TASK OBJECTIVE: Starting at the line that contains "Home (36, 259)" in the listing below, write out every line word for word until you have written the line that contains "[Baby Girl Gift Box] (100, 529)".

INFORMATION SUPPLIED:
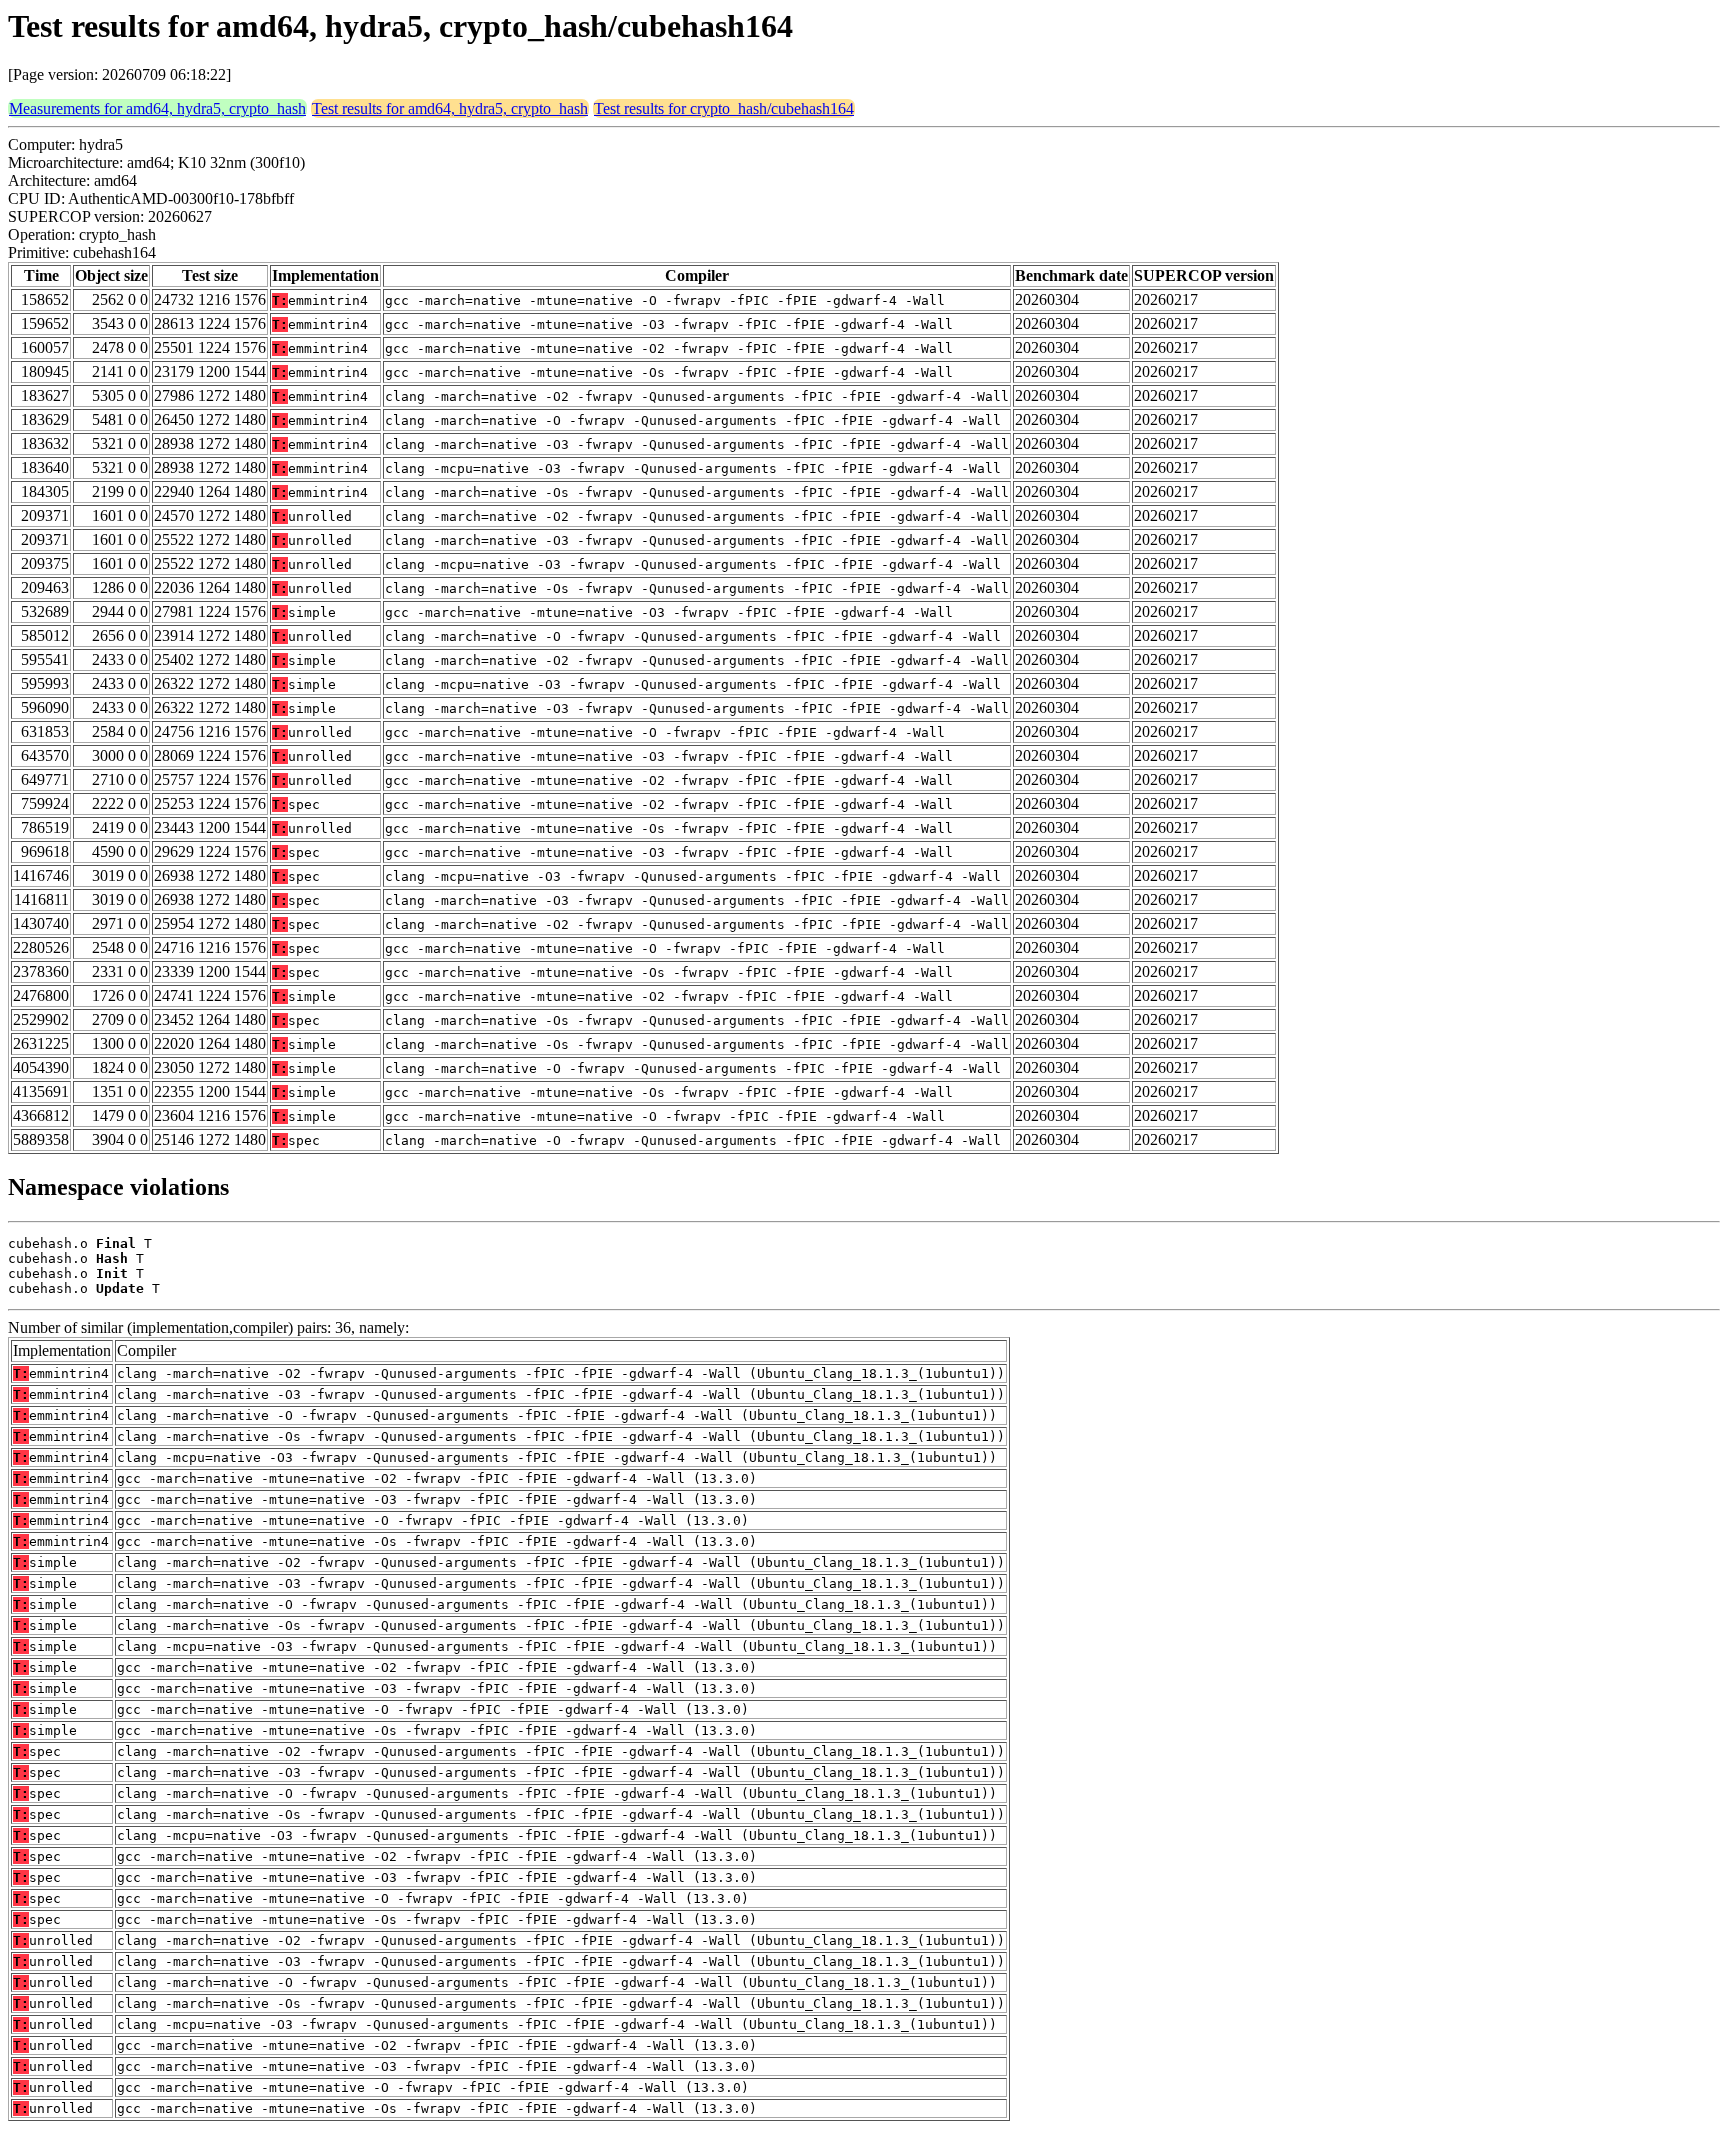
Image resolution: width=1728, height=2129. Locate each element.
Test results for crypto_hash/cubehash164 (724, 108)
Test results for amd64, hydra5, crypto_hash (450, 108)
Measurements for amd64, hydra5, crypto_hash (157, 108)
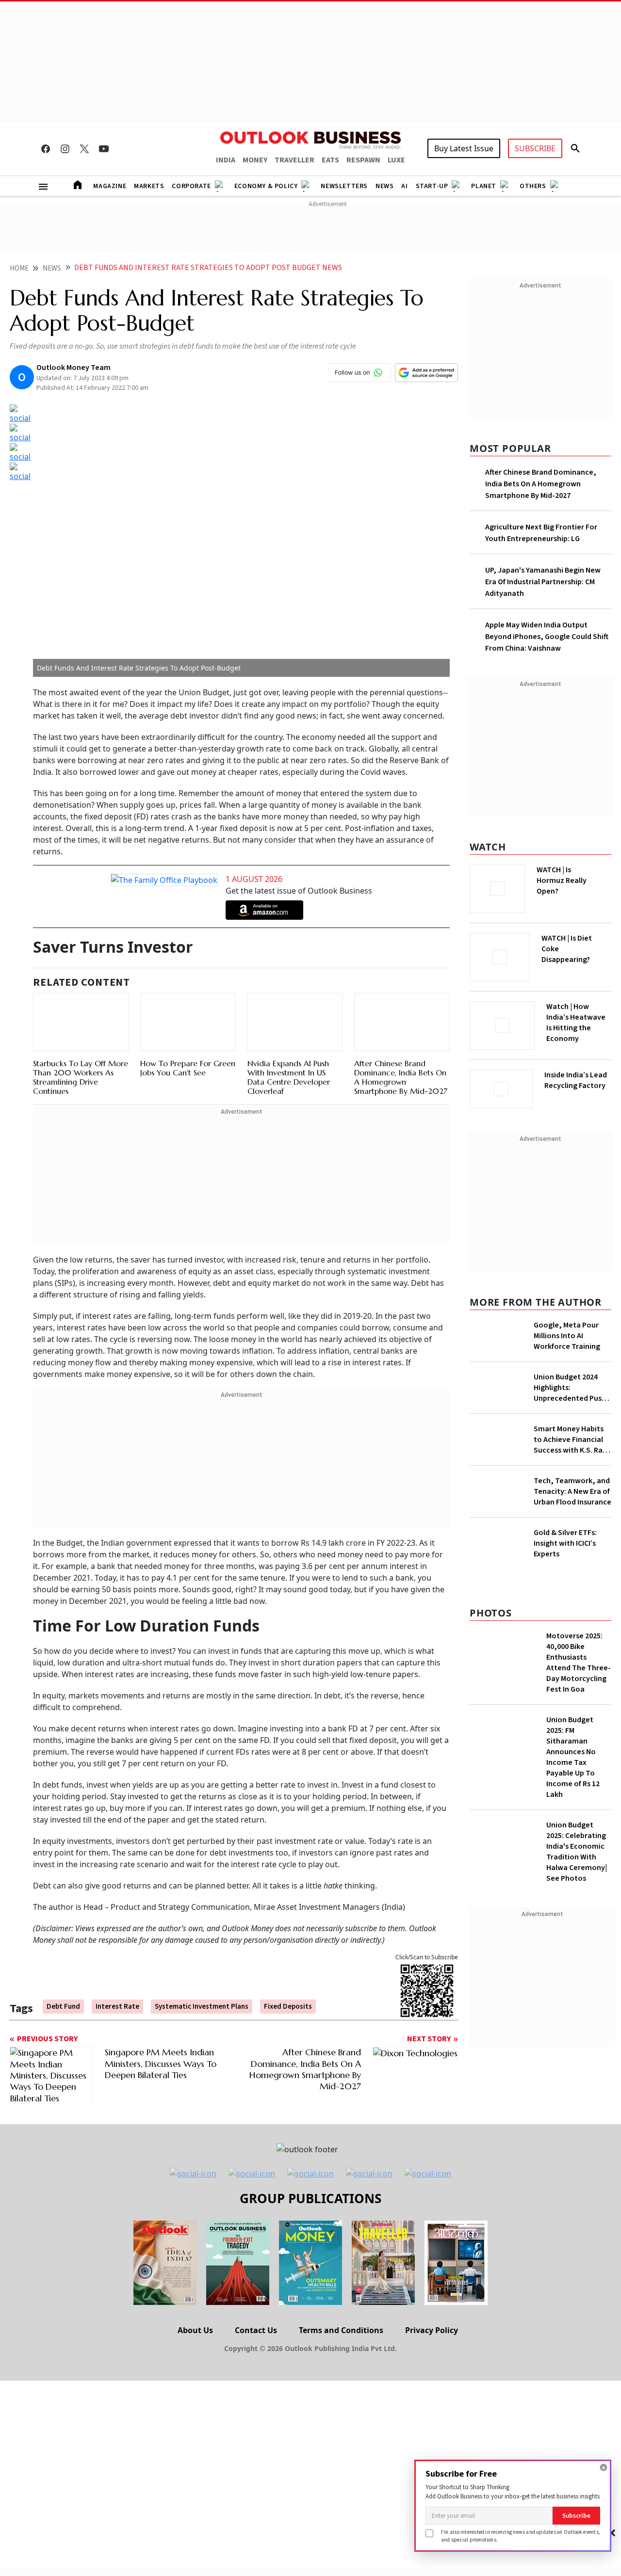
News (384, 186)
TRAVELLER (294, 160)
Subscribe (576, 2516)
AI (404, 186)
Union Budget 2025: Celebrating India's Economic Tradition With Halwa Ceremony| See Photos (576, 1852)
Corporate (191, 186)
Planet (483, 186)
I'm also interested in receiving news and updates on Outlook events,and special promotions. (520, 2535)
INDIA (225, 160)
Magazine (109, 186)
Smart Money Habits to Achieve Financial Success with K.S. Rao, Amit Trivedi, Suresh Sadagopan (572, 1440)
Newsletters (344, 186)
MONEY (255, 160)
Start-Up (432, 186)
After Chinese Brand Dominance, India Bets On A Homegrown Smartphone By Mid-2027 (400, 1077)
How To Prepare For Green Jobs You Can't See (187, 1067)
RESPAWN (363, 160)
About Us (195, 2330)
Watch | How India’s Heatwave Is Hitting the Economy (575, 1022)
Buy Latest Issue (463, 148)
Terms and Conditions (341, 2330)
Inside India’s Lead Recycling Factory (575, 1080)
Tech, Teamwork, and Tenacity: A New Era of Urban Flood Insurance (572, 1491)
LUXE (396, 160)
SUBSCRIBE (535, 148)
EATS (330, 160)
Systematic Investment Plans (201, 2006)
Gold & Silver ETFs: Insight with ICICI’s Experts (565, 1543)
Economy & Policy (266, 186)
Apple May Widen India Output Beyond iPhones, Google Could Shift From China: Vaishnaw (546, 637)
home (19, 268)
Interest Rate (117, 2006)
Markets (149, 186)
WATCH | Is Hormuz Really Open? (562, 880)
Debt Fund (63, 2006)
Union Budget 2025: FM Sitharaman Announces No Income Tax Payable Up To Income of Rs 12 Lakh (573, 1757)
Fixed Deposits (288, 2006)
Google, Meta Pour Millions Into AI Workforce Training (567, 1336)
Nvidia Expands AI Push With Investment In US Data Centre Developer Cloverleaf (288, 1077)
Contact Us (256, 2330)
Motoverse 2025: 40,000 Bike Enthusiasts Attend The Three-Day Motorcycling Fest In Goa (578, 1663)
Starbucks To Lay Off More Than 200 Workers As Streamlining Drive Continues (80, 1077)
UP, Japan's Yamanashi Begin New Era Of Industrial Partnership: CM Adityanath (543, 582)
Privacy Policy (431, 2330)
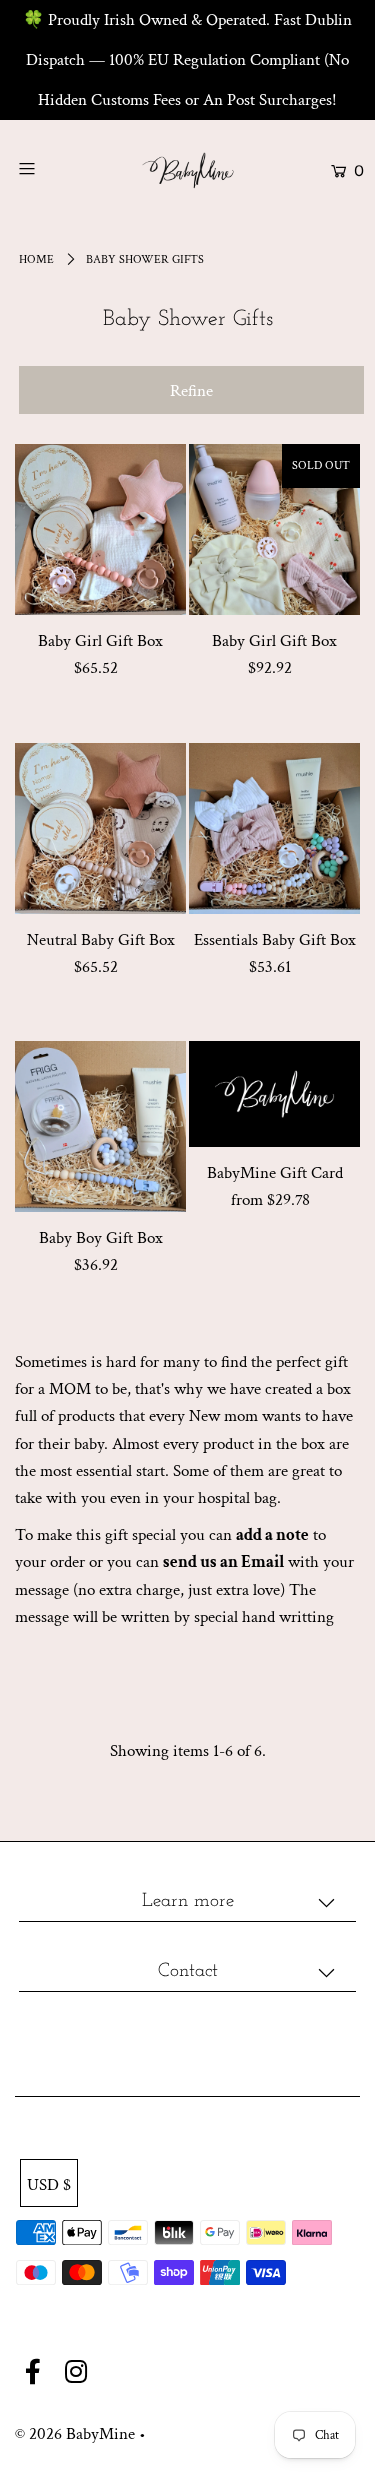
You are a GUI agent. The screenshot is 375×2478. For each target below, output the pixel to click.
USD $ (49, 2185)
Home (36, 259)
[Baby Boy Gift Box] (100, 1126)
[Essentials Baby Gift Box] (274, 828)
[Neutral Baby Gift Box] (100, 828)
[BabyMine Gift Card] (274, 1094)
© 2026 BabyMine (75, 2434)
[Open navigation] (49, 168)
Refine (191, 391)
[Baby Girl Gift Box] (100, 529)
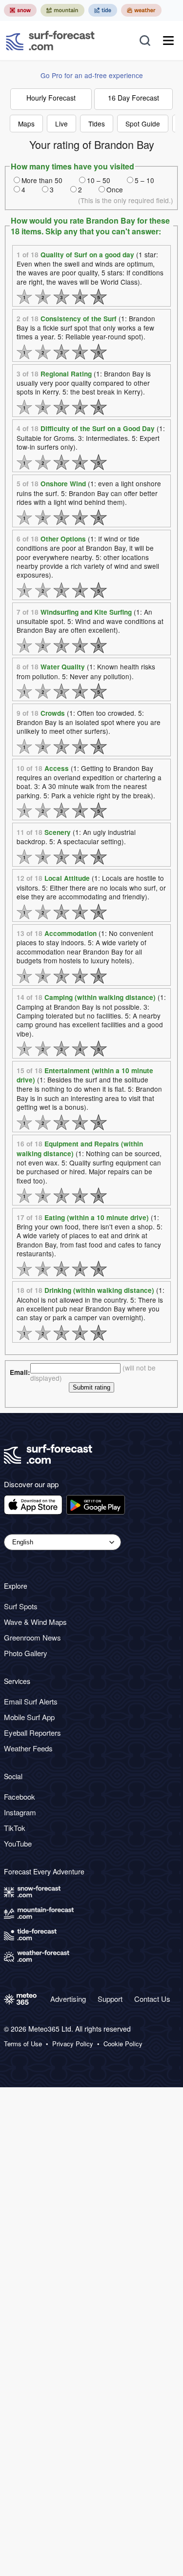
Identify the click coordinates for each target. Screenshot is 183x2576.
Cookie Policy (122, 2043)
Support (110, 1999)
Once (114, 189)
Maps (26, 123)
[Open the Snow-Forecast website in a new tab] (20, 10)
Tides (96, 123)
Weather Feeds (28, 1748)
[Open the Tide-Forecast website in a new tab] (102, 10)
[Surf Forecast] (50, 40)
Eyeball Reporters (32, 1732)
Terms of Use (23, 2043)
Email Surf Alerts (31, 1701)
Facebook (19, 1796)
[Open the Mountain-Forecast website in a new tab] (62, 10)
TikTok (14, 1828)
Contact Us (152, 1999)
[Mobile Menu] (168, 40)
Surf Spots (21, 1606)
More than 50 (41, 180)
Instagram (20, 1812)
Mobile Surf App (29, 1717)
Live (61, 123)
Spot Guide (142, 123)
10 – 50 (98, 180)
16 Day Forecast (133, 98)
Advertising (68, 1999)
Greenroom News (32, 1637)
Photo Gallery (25, 1653)
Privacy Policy (72, 2043)
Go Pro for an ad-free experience (92, 75)
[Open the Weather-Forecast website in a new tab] (141, 10)
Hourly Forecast (51, 98)
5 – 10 (144, 180)
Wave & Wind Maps (35, 1622)
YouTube (18, 1843)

RESULT FOR THIS TASK:
Home (36, 259)
[Baby Boy Gift Box] (100, 1126)
[Essentials Baby Gift Box] (274, 828)
[Neutral Baby Gift Box] (100, 828)
[BabyMine Gift Card] (274, 1094)
© 2026 BabyMine (75, 2434)
[Open navigation] (49, 168)
Refine (191, 391)
[Baby Girl Gift Box] (100, 529)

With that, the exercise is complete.